Und wird von Kindern dringend gewünscht, auch wenn das Thema schambehaftet ist und als sehr unangenehm wahrgenommen wird. Denn die emotionalen Konsequenzen für diejenigen Kinder und Jugendlichen, die Opfer von Cybergrooming geworden sind, sind schwerwiegend. Rund drei Viertel (75 %) hatten nach Erfahrungen mit Formen von Cybergrooming zum Teil sehr negative Gefühle – 36 % beschreiben die Erfahrung als unangenehm, 21 % hat es wütend gemacht und 18 % geängstigt. 8 % geben an, am liebsten nicht darüber reden zu wollen.

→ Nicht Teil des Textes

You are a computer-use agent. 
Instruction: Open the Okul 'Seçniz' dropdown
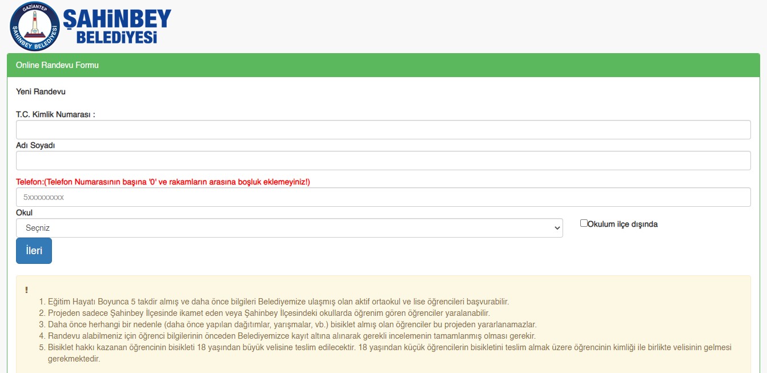pyautogui.click(x=289, y=228)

„Auch im zweiten Jahr in Folge sind die Zahlen unserer Befragung besorgniserregend. Die Erfahrungen mit Cybergrooming haben offenbar deutlich zugenommen. Es ist dringend geboten, dass wir Kinder und Jugendliche aufklären und ihnen praktische Hilfe anbieten. Mit der Meldefunktion bei fragzebra.de bieten wir in enger Zusammenarbeit mit Polizei und Staatsanwaltschaft dazu eine Anlaufstelle für alle Betroffenen. Die hohen Zahlen weisen aber auch auf einen ersten positiven Aspekt hin. Offenbar wirkt die Aufklärungsarbeit und das ist  ermutigend. Kinder und Jugendliche haben zunehmend ein Bewusstsein dafür, dass sie im Netz angesprochen werden und das falsch sein kann. Wir werden damit weitermachen“, kommentiert Dr. Tobias Schmid, Direktor der Landesanstalt für Medien NRW, die Zahlen.

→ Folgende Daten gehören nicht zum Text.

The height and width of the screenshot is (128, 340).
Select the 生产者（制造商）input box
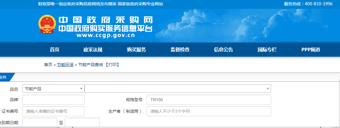click(x=208, y=111)
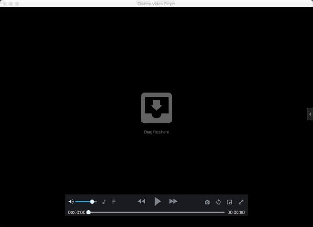Viewport: 313px width, 227px height.
Task: Open the playlist lines icon
Action: (x=114, y=202)
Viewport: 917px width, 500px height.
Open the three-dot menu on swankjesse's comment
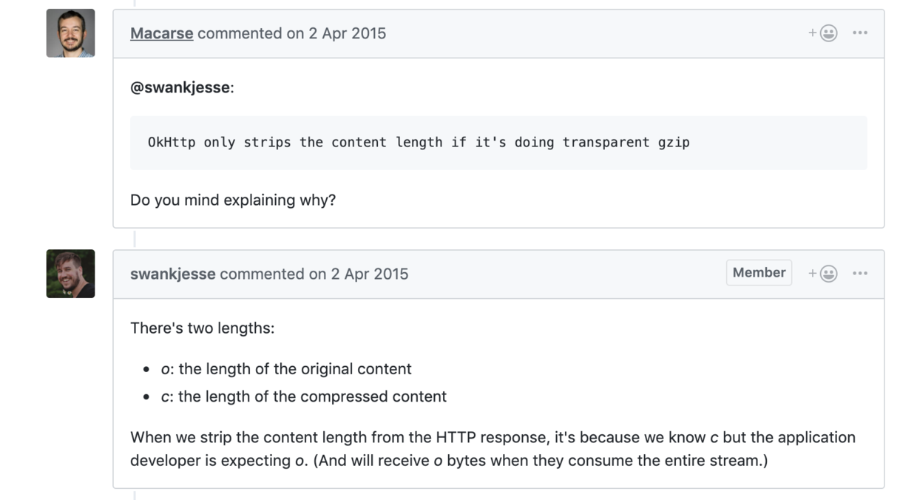pyautogui.click(x=860, y=274)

Über alle Kinder und Jugendlichen hinweg gibt jedoch ein Viertel der Befragten (27 %) an, bislang mit niemandem über das Thema Cybergrooming gesprochen zu haben, in der Gruppe der 8 bis 9-Jährigen sind es auch bei diesem Thema mehr, und zwar ein Drittel der Befragten (36 %). Obwohl Eltern die wichtigsten Bezugspersonen beim Thema Cybergrooming sind, wünschen sich zwei Drittel (67 %), dass das Thema stärker in der Schule behandelt wird. Wobei rund 40 % derer, die bereits über das Thema gesprochen haben, angeben, dass es ihnen zumindest unangenehm war. Eine hohe Empathie ist also sowohl bei Eltern als auch bei Lehrkräften gefordert, die sich dem Thema Cybergrooming annehmen. Mit unserem Aufklärungsvideo und Unterrichtsmaterial stellen wir Material für diese Aufgabe zur Verfügung, auch für das Thema Safer Sexting bieten wir umfangreiches Aufklärungsmaterial. Mit Ihren Fragen können Sie sich außerdem immer an das Team von fragzebra.de wenden.

Die vollständigen Ergebnisspräsentationen der Studien finden Sie weiter unten zum Download.

*In der zweiten Befragungswelle haben wir uns auf Minderjährige im Alter von 8 – 17 Jahren fokussiert. Um neben den neuen Fragen eine Vergleichbarkeit zu den Ergebnissen der bereits in 2021 abgefragten Themen herzustellen, haben wir hier die Antworten der 18-Jährigen aus der Befragung von 2021 herausgerechnet.